Try it out yourself! It's also possible to add some leading words following the philosopher, but I for one don't like telling people what they should say. Let's see what Plato has to say!

In [None]:
input_text = 'Plato:' #There cannot be a space between the last word and the close of string
enc_input = tokenizer.encode(input_text,return_tensors='pt',add_special_tokens=False)
output_sequences = model.generate(
    input_ids = enc_input,
    max_length= 150,  # the length of the final sentence
    temperature = 0.9, # the closer to one, the less deterministic. The closer to zero, the more deterministic
    top_k = 20, # how many next words to consider when doing a tree-like structure
    top_p = 0.9,
    repetition_penalty = 1, # penalty for repeating a word in the input (min 1)
    do_sample = True, # True -> probabilistic model (output varies)
    num_return_sequences = 5 # number of output sentences
)
for i in range(len(output_sequences)):
  print(f'{i}: {tokenizer.decode(output_sequences[i])}\n')

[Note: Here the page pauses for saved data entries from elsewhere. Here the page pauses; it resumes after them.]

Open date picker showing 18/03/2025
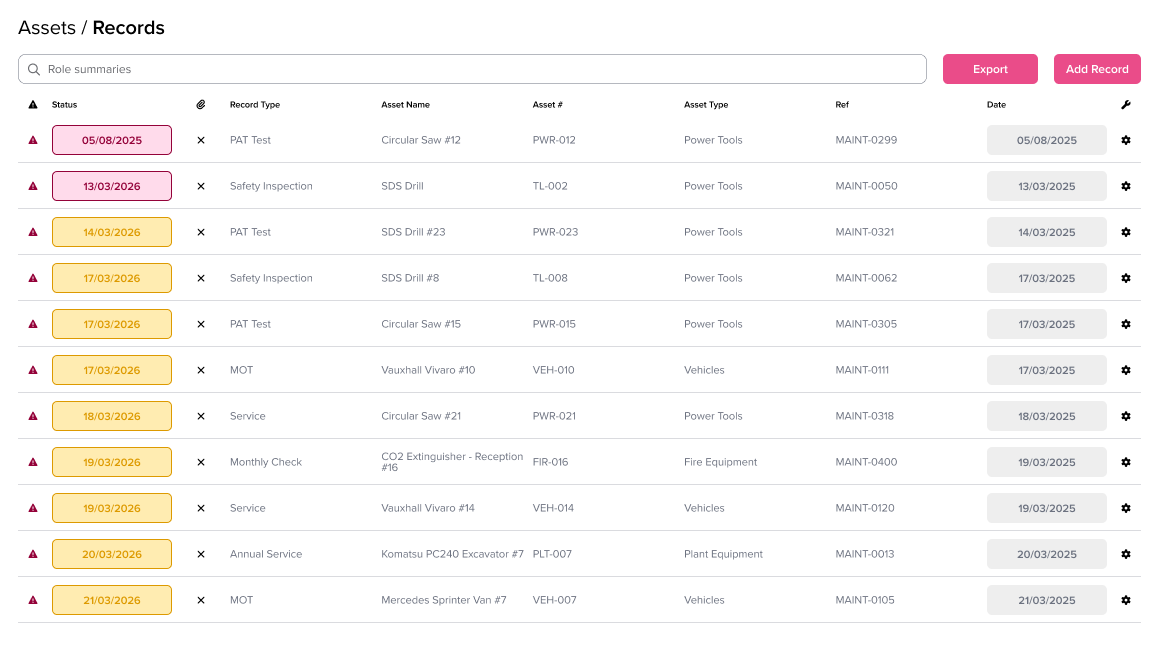This screenshot has height=650, width=1159. 1046,416
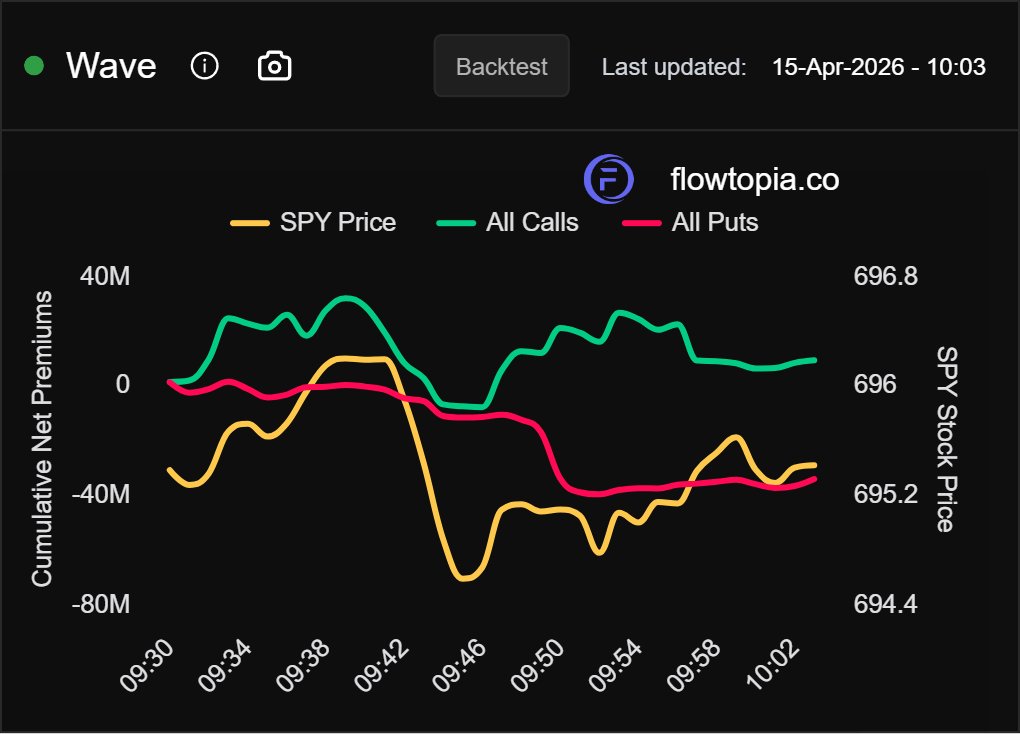The height and width of the screenshot is (734, 1020).
Task: Click the flowtopia logo icon
Action: coord(608,180)
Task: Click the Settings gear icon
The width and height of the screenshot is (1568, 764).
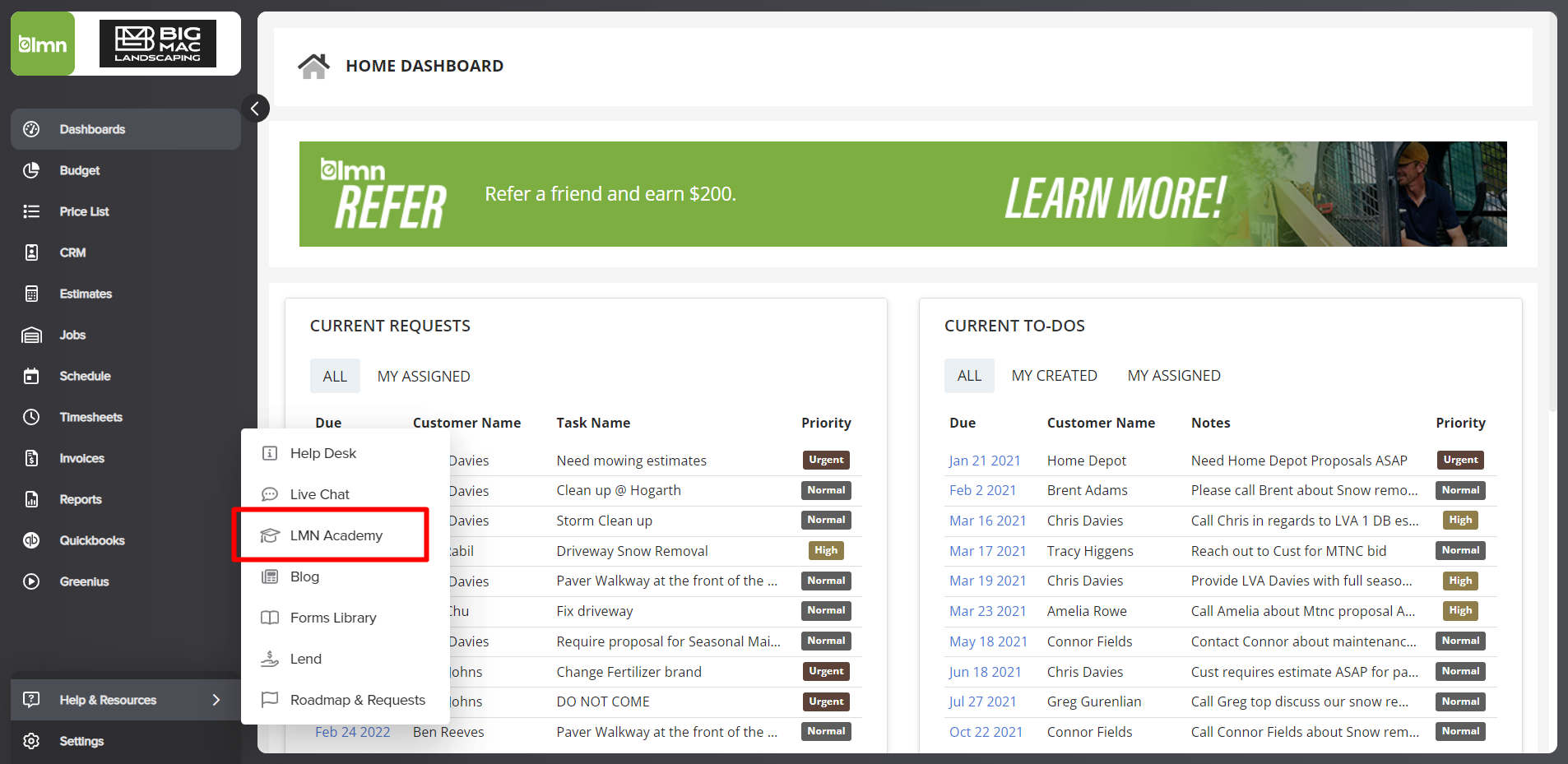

Well that's pretty fun! Here are some outputs that I found amusing when I ran this with other philosphers:



*   Aristotle: They also say that the gods are also good, because they are good to the gods.
*   Hume: They had been the most considerable and most numerous men in the kingdom; and it was thought proper to give them a view of the progress and progress of the kingdom; and they were desirous of receiving a supply of money, which they could not afford them.
*   Kant: For he has no concept of this nature, and cannot be an idea of the nature of man, because he cannot make a concept of him; for he cannot say that he has no conception of man; for his concept of the nature of man cannot be an idea of a being.
*   Plato: The one who is in need of help, or is in need of support, and who has been deprived of the means of support, may not be able to help, either from sickness or from the desire to live; but he is able to help.

Deep stuff!